Als de Verteller de wandeling naar de kant van Guermantes oproept – de andere gaat de kant van Swann op – komt de familie langs een plek waar iemand in de rivier de Vivonne waterlelies gekweekt heeft. Proust beschrijft dat stukje rivier uitgebreid. Moeilijk om niet aan de “nymphéas” van Monet te denken, ook al vind je in Giverny niets wat ook maar de pracht van Proust’s evocatie benadert. Ter kennismaking geef ik jullie het slot ervan te lezen, als uitnodiging om het volledige tableau te bekijken (te lezen). De eindzin is zo’n typische, kronkelende zin van hem die probeert verschillende momenten van de dag in één complex beeld te vatten.
“…Hier en daar lag op het oppervlak een waterlelie met zijn helderrode hart en wit wegtrekkende randen als een aardbei te blozen. Verderop waren de bloemen zowel talrijker als bleker, minder glad, korreliger en gerimpelder, door het toeval in zulke sierlijke kronkelingen geschikt dat het leek of je, als na het weemoedig vallen van de blaadjes in een bucolisch tafereel, losgeraakte slingers van mosrozen zag wegdrijven. Elders leek een hoek bestemd voor gewone soorten die het propere wit-roze van de nachtviool vertoonden, met huiselijke zorg afgewassen als porselein, terwijl een eindje verder, op elkaar gedrukt in een heus drijvend bloembed, weer andere net tuinviooltjes waren, die als vlinders hun blauwige, glanzende vleugels hadden laten rusten op de transparante schuinte van dat waterperk; van dat hemelperk ook, want het gaf de bloemen een ondergrond die kostbaarder en ontroerender van kleur was dan de bloemen zelf, en of het nu ’s middags onder de waterlelies de caleidoscoop van een aandachtig, stil en beweeglijk geluk liet fonkelen, of tegen de avond als een verre haven gevuld werd met het roze en dromerige van de ondergaande zon, telkens veranderend om steeds in harmonie te blijven met het diepste, vluchtigste, geheimzinnigste – met het oneindige – dat het moment van de dag in zich heeft, hoe dan ook leek het de bloemen tot bloei te hebben gebracht midden in de hemel.”

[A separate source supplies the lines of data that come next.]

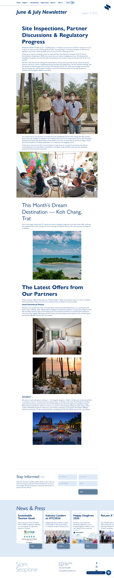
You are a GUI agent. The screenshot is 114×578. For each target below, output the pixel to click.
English (68, 2)
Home (18, 3)
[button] (26, 2)
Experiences (45, 3)
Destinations (34, 3)
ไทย (72, 2)
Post (32, 546)
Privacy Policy (26, 487)
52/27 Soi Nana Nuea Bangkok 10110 (65, 564)
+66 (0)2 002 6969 (64, 568)
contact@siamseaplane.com (67, 571)
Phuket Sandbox (54, 300)
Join (81, 492)
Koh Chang (74, 137)
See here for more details (44, 315)
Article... (61, 546)
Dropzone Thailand (45, 68)
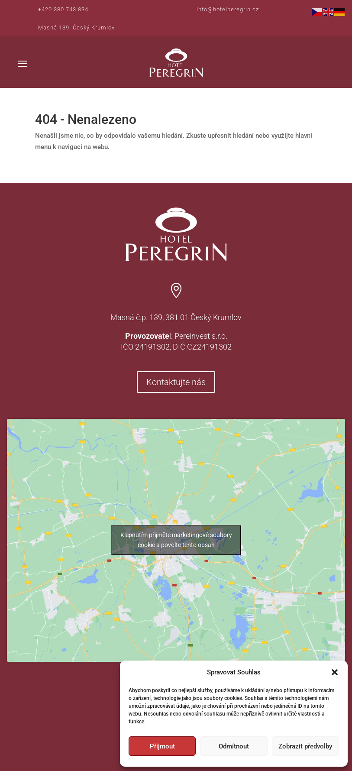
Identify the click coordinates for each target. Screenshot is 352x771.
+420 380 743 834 (63, 9)
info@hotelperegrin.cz (228, 9)
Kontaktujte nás (176, 382)
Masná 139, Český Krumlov (76, 27)
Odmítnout (234, 746)
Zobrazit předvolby (305, 746)
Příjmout (162, 746)
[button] (334, 672)
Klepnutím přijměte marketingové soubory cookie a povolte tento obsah (176, 539)
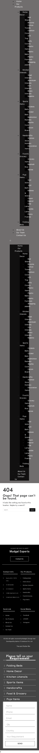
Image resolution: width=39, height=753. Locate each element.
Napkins (31, 96)
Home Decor (24, 13)
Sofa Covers (28, 42)
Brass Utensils (28, 92)
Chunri (30, 198)
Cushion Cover (29, 31)
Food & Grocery (24, 155)
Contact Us (21, 235)
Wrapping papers (30, 63)
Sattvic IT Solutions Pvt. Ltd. (24, 641)
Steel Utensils (28, 76)
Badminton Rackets (31, 118)
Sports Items (24, 102)
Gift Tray (28, 37)
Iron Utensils (28, 87)
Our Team (20, 232)
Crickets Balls (30, 108)
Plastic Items (29, 47)
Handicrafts (28, 135)
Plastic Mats (29, 53)
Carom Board (29, 129)
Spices (30, 170)
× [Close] (0, 752)
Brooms (31, 23)
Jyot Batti (28, 186)
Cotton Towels (29, 26)
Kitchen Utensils (24, 71)
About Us (20, 230)
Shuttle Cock (29, 123)
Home (20, 246)
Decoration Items (31, 147)
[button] (19, 240)
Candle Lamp (29, 210)
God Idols (28, 181)
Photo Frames (29, 215)
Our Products (19, 5)
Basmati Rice (30, 165)
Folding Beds (24, 223)
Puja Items (23, 176)
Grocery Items (29, 160)
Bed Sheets (28, 18)
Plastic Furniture (29, 58)
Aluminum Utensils (30, 81)
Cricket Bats (29, 113)
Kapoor (31, 201)
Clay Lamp (28, 205)
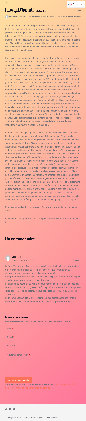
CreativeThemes (49, 417)
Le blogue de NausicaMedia (25, 11)
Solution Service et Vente (54, 17)
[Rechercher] (6, 3)
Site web (11, 346)
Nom (10, 328)
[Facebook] (6, 409)
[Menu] (79, 11)
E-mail (10, 337)
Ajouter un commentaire (18, 355)
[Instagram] (14, 409)
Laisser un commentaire (18, 380)
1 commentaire (74, 17)
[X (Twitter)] (10, 409)
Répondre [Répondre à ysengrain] (75, 260)
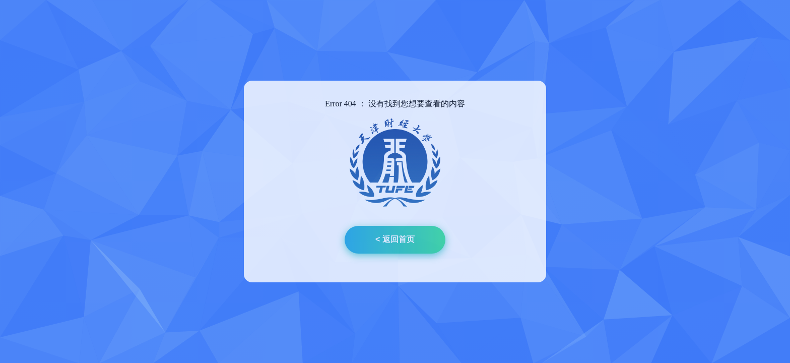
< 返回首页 (395, 239)
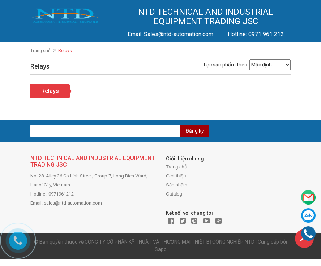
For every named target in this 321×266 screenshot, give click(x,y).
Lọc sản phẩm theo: (226, 65)
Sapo (161, 249)
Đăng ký (195, 131)
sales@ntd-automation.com (73, 203)
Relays (50, 90)
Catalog (174, 194)
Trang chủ (40, 50)
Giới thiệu (176, 176)
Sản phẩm (176, 185)
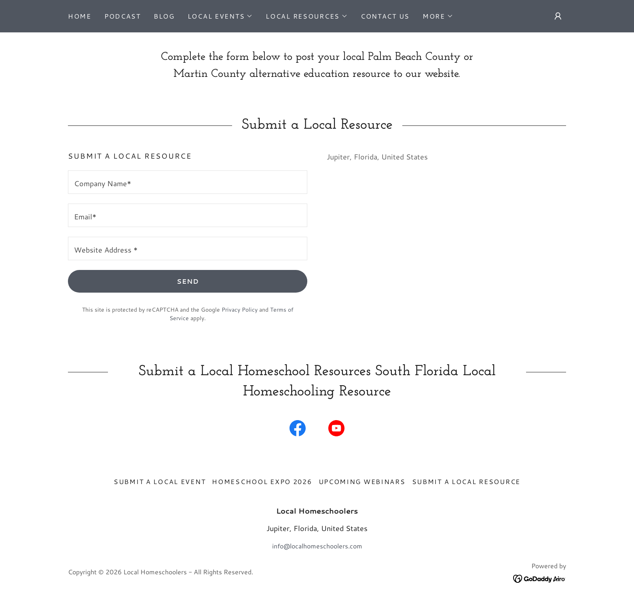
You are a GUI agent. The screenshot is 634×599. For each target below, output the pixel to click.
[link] (297, 429)
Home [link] (79, 16)
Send (188, 281)
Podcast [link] (122, 16)
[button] (220, 16)
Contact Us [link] (385, 16)
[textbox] (187, 182)
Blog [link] (164, 16)
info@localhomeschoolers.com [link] (317, 545)
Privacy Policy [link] (240, 310)
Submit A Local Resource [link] (466, 481)
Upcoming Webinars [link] (362, 481)
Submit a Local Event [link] (159, 481)
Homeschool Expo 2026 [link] (262, 481)
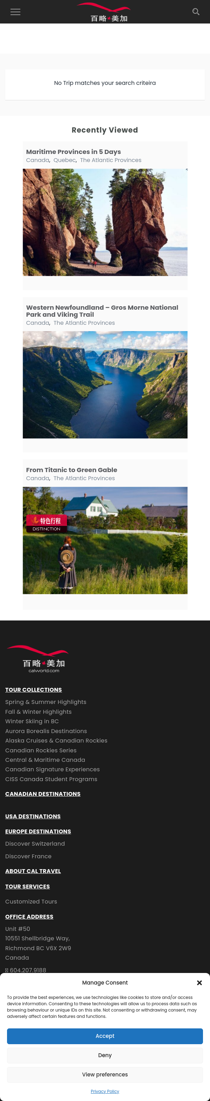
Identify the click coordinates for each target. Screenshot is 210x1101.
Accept (105, 1036)
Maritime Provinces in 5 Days (73, 151)
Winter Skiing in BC (32, 721)
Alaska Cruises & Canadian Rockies (56, 741)
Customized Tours (31, 902)
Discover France (28, 856)
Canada (37, 160)
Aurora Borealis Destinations (46, 731)
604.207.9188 (28, 970)
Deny (104, 1055)
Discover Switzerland (35, 844)
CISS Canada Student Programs (51, 779)
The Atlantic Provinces (110, 160)
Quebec (65, 160)
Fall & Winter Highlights (38, 712)
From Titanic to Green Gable (71, 469)
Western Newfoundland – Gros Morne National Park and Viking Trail (102, 311)
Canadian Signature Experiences (52, 769)
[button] (199, 982)
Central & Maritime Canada (45, 760)
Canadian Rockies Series (41, 750)
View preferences (105, 1074)
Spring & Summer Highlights (46, 702)
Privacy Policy (105, 1091)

(vertaling: De Haan & Hofstede)
Natuurlijk heb ik later in de omgeving van Illiers tevergeefs gezocht naar een plekje dat ook maar verre afspiegeling was van dit stukje paradijs.
*De originele Franse versie:
… Çà et là, à la surface, rougissait comme une fraise une fleur de nymphéa au cœur écarlate, blanc sur les bords. Plus loin, les fleurs plus nombreuses étaient plus pâles, moins lisses, plus grenues, plus plissées, et disposées par le hasard en enroulements si gracieux qu’on croyait voir flotter à la dérive, comme après l’effeuillement mélancolique d’une fête galante, des roses mousseuses en guirlandes dénouées. Ailleurs un coin semblait réservé aux espèces communes qui montraient le blanc et rose proprets de la julienne, lavés comme de la porcelaine avec un soin domestique, tandis qu’un peu plus loin, pressées les unes contre les autres en une véritable plate-bande flottante, on eût dit des pensées des jardins qui étaient venues poser comme des papillons leurs ailes bleuâtres et glacées sur l’obliquité transparente de ce parterre d’eau ; de ce parterre céleste aussi : car il donnait aux fleurs un sol d’une couleur plus précieuse, plus émouvante que la couleur des fleurs elles-mêmes ; et, soit que pendant l’après-midi il fît étinceler sous les nymphéas le kaléidoscope d’un bonheur attentif, silencieux et mobile, ou qu’il s’emplît vers le soir, comme quelque port lointain, du rose et de la rêverie du couchant, changeant sans cesse pour rester toujours en accord, autour des corolles de teintes plus fixes, avec ce qu’il y a de plus profond, de plus fugitif, de plus mystérieux — avec ce qu’il y a d’infini — dans l’heure, il semblait les avoir fait fleurir en plein ciel.